* **Your objective**
Reproduce only this range: the line holding "The height and" through the last line of the data below, both included, exactly, with no pictures.

* **Excerpted records**
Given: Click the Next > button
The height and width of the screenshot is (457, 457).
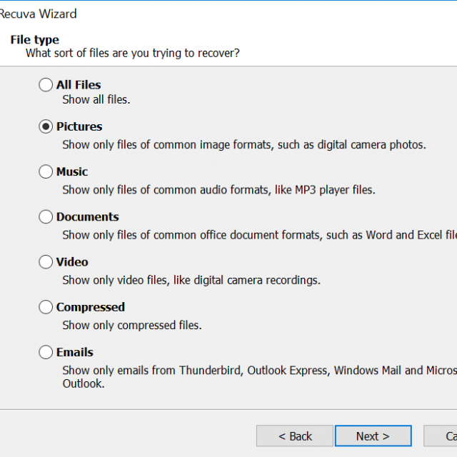Looking at the screenshot, I should click(373, 436).
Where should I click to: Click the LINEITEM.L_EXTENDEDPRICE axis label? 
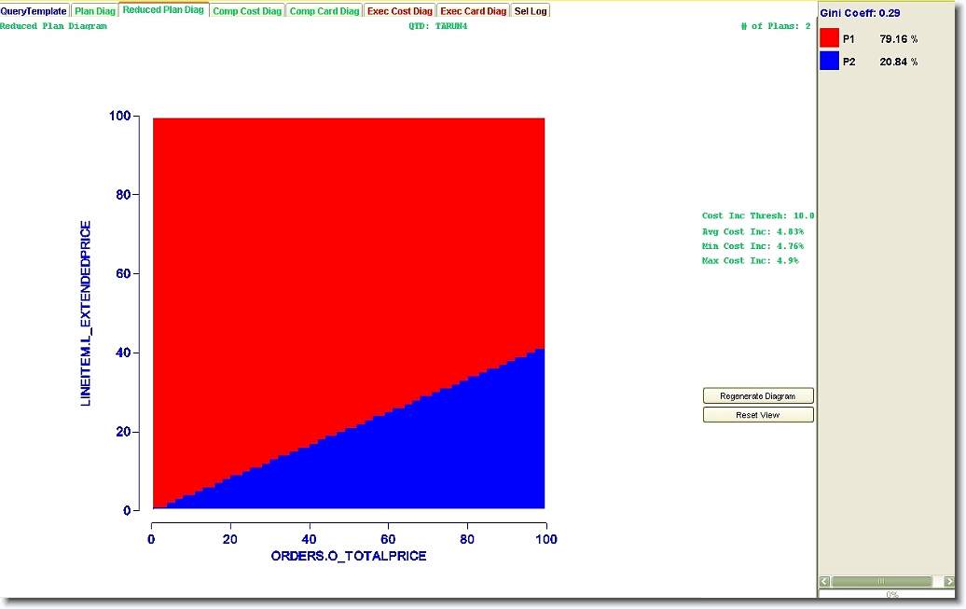click(x=86, y=313)
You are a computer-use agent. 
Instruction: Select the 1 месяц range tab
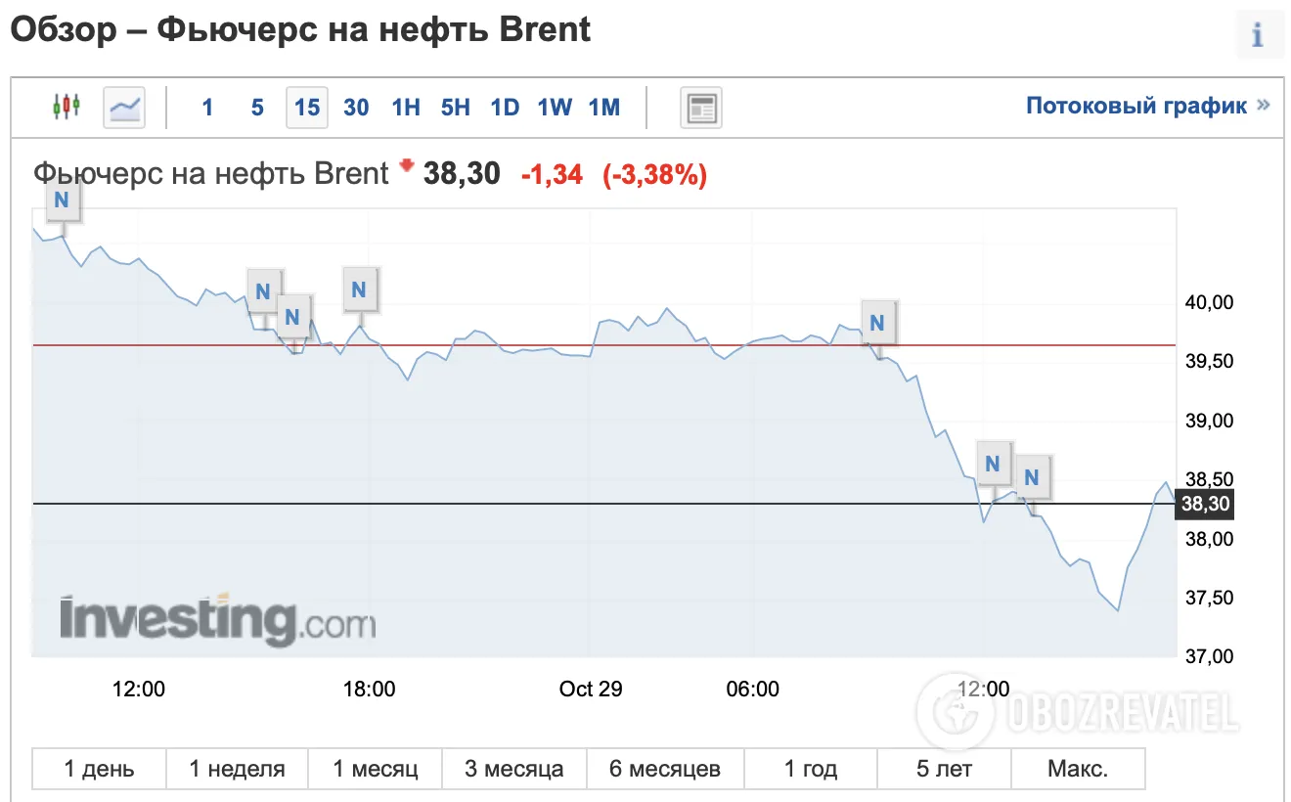click(376, 769)
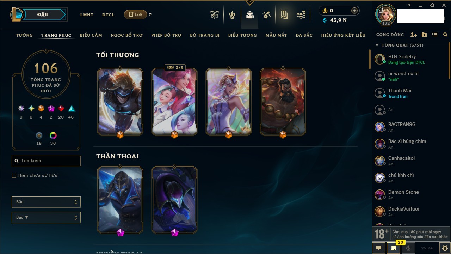Open the Hextech Crafting hammer icon

click(x=267, y=14)
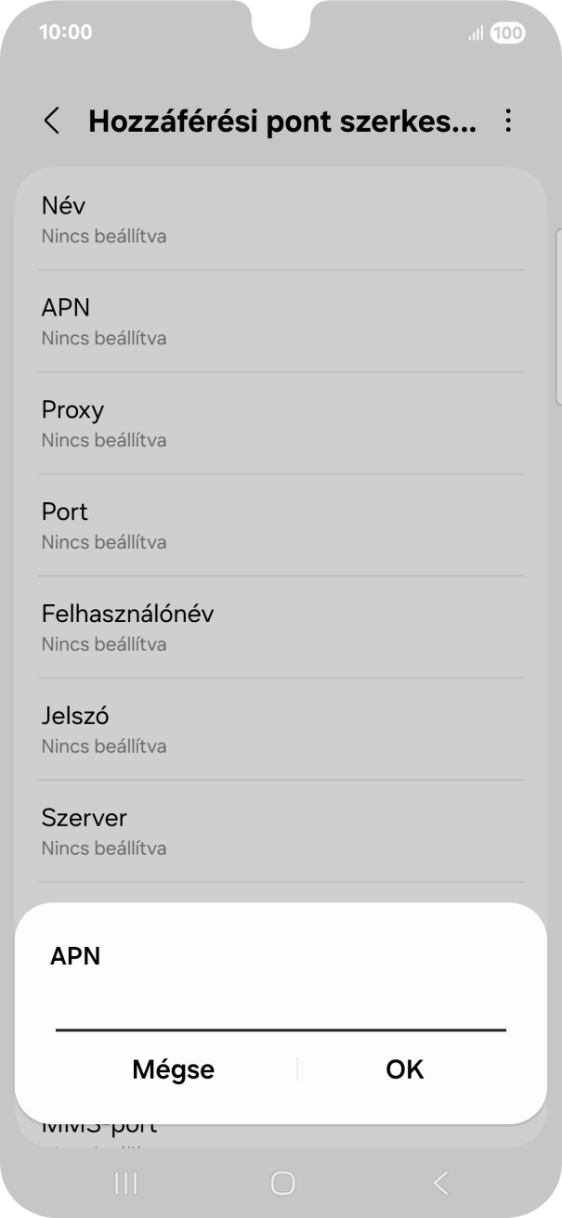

* **Reply**
The height and width of the screenshot is (457, 457).
Looking at the screenshot, I should click(373, 436).
Where should I click to: Click the LINEITEM.L_EXTENDEDPRICE axis label? 
click(x=86, y=313)
You are a computer-use agent. 
Instruction: Select the 1 месяц range tab
click(376, 769)
Open the Hextech Crafting hammer icon

click(x=267, y=14)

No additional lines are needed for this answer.